Il comitato inoltre ha evidenziato che, “sulla base degli ultimi dati disponibili”, relativi al 2018, “il numero di ginecologi obiettori di coscienza continua ad aumentare”, e che il 5% delle interruzioni di gravidanza sono eseguite in una Regione diversa da dove vive la donna. Inoltre il comitato evidenzia che sono aumentate anche le interruzioni di gravidanza eseguite con una procedura d’emergenza. “Il governo non ha fornito alcuna informazione sul numero o percentuale di domande d’aborto che non hanno potuto essere soddisfatte in un determinato ospedale o regione a causa del numero insufficiente di medici non obiettori”, dice il comitato. Ora l’organo del Consiglio d’Europa chiede al governo di fornire dati sugli aborti clandestini e sul numero di obiettori di coscienza tra i farmacisti e il personale dei centri di pianificazione familiare, e informazioni sull’impatto che questo ha sull’accesso effettivo all’interruzione di gravidanza.
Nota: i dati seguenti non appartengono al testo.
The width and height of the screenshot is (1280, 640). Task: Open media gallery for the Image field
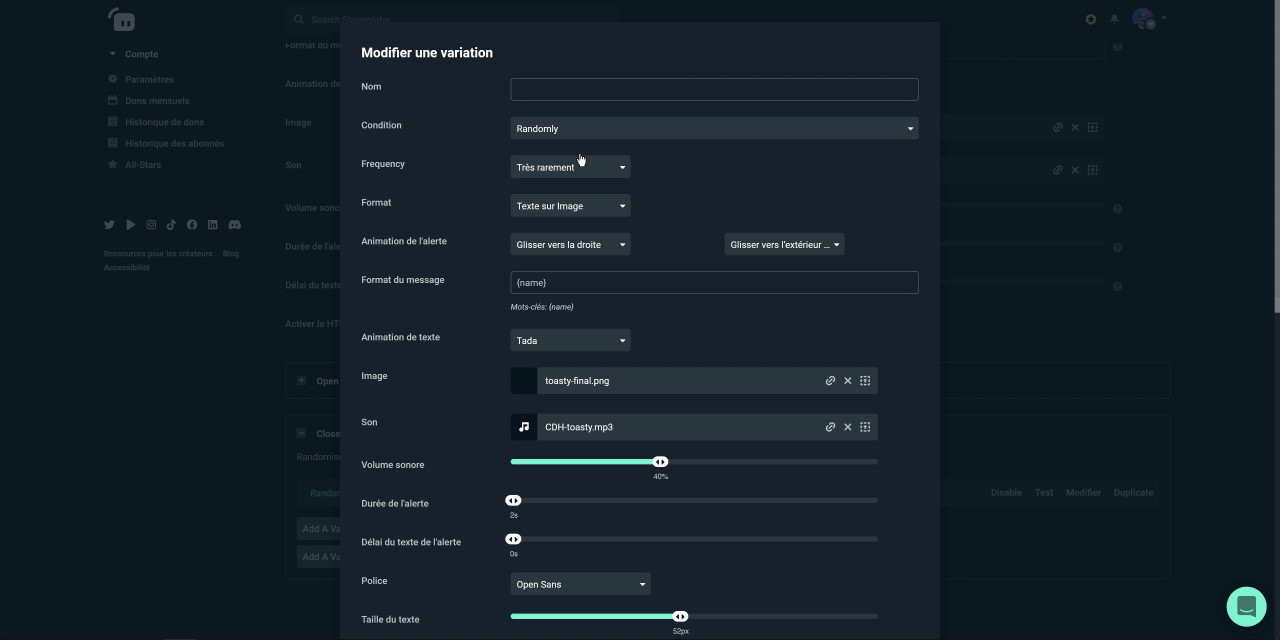pyautogui.click(x=865, y=381)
Il comitato della Carta sociale europea ha anche stabilito che l’Italia non ha fatto ancora quanto deve per risolvere le violazioni nei confronti dei nomadi, riscontrate nel 2005 e nel 2010. Il comitato evidenzia che nonostante “i progressi compiuti a livello locale in alcuni comuni, per trovare delle soluzioni per offrire un alloggio ai rom, manca ancora un approccio a livello nazionale, coerente e coordinato per la loro l’integrazione, e il problema della segregazione di queste comunità non è stato ancora superato”. Per il comitato il problema dell’alloggio riguarda sia i campi, che finiscono per marginalizzare e discriminare questa comunità, sia l’offerta di soluzioni alternative, attraverso l’accesso agli alloggi sociali. Nelle conclusioni il comitato evidenzia anche che nonostante il numero di sgomberi sia diminuito tra il 2016 e il 2019, da 250 a 145, ci sono ancora casi in cui queste espulsioni sono condotte non rispettando la dignità delle persone e non offrendo una soluzione per un nuovo alloggio. Infine, l’organo di Strasburgo bacchetta l’Italia anche per non aver saputo evitare “la propaganda ostile” nei confronti dei Rom.